# Problem requirements:
State, as a number alone, how many lines of the entries contain the word "width".

# Exercise inputs:

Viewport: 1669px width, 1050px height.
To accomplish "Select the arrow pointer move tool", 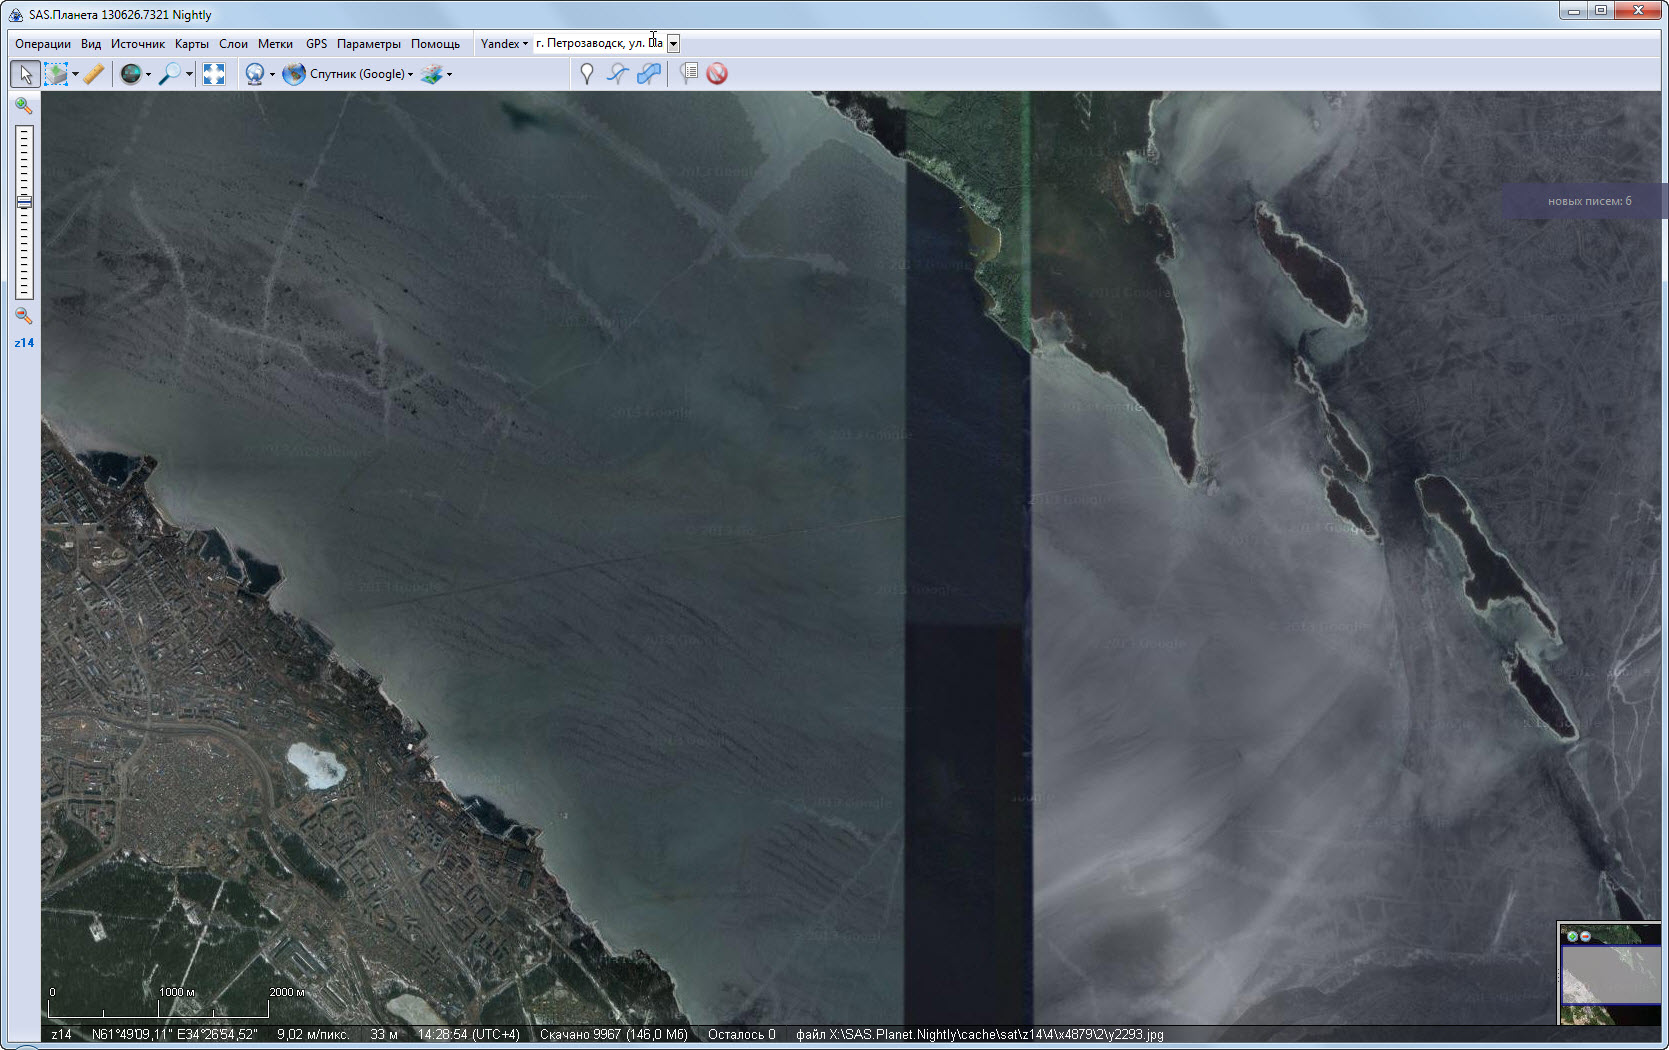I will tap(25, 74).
* * *
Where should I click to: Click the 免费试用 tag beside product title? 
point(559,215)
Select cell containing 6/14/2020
* * *
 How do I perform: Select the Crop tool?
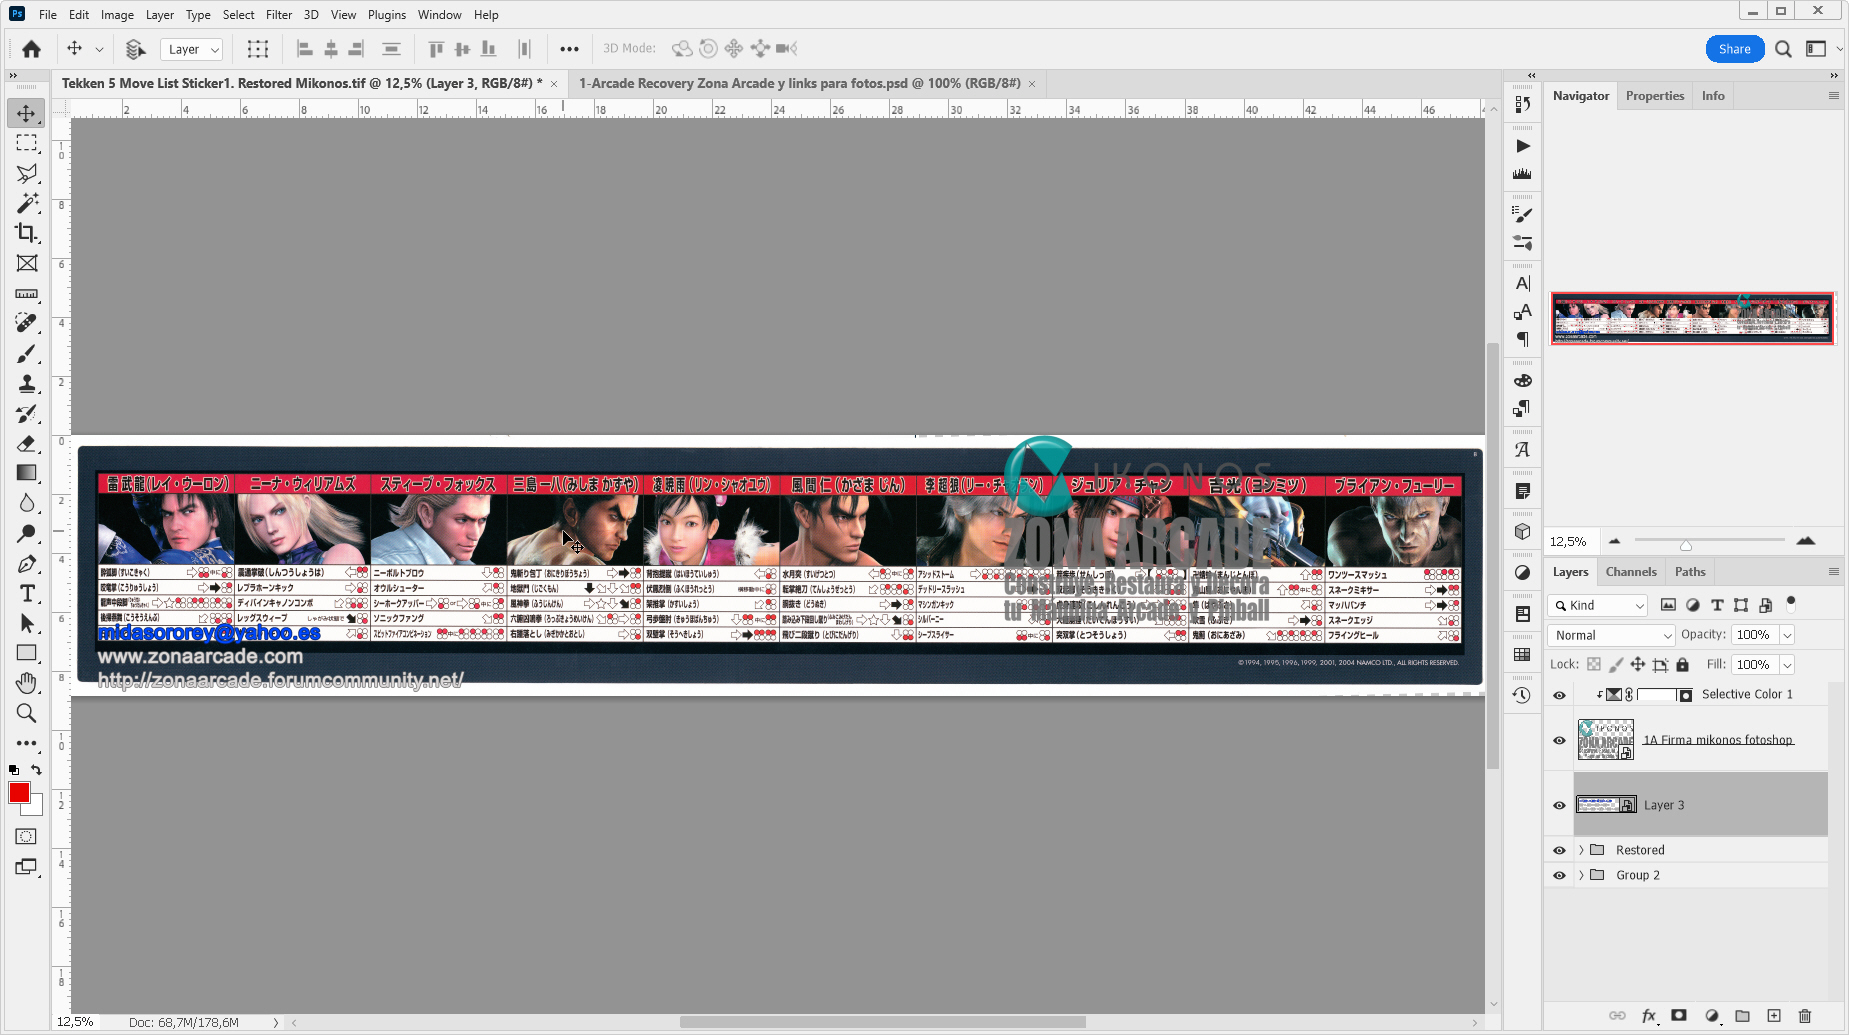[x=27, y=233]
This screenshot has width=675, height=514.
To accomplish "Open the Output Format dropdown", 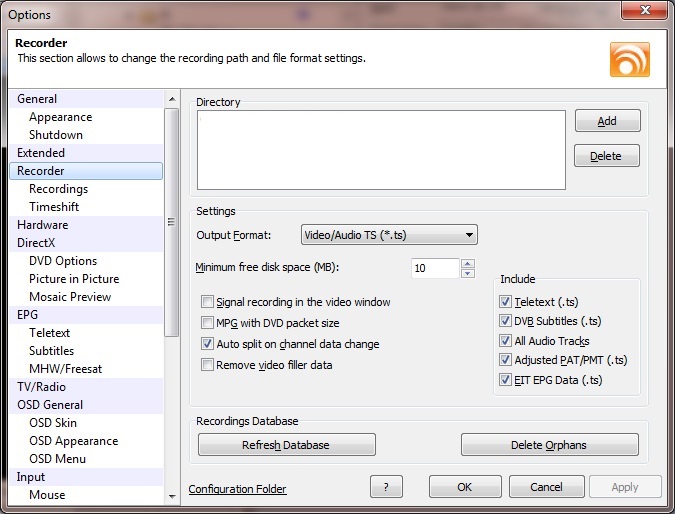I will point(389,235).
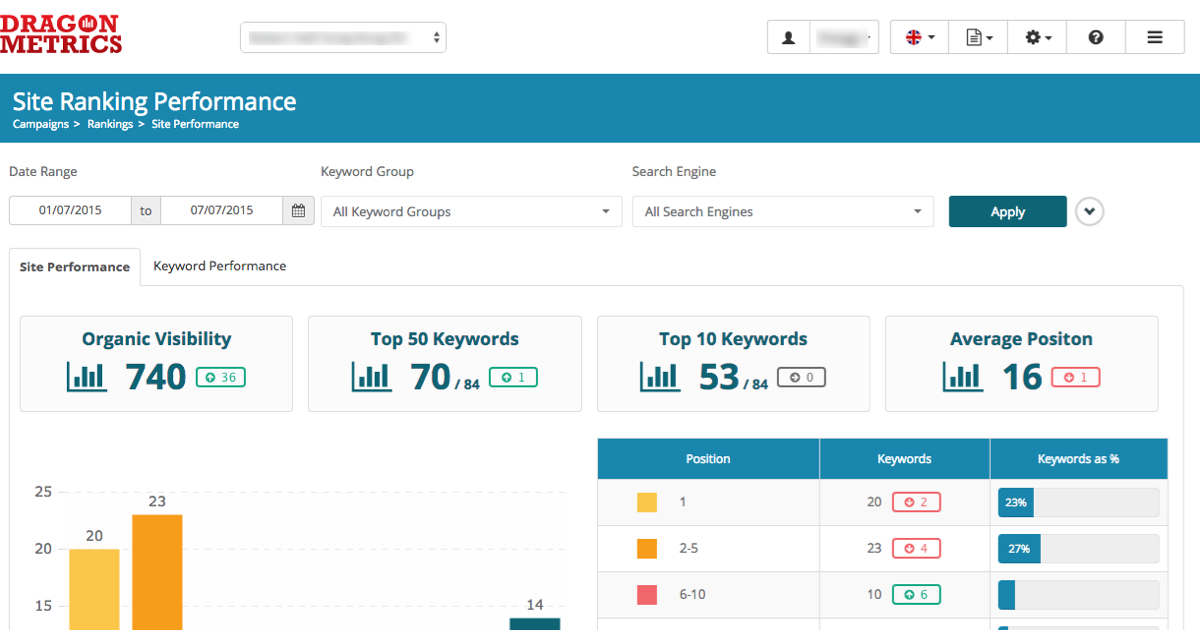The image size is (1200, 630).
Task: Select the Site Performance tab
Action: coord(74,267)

# Solution for this task:
2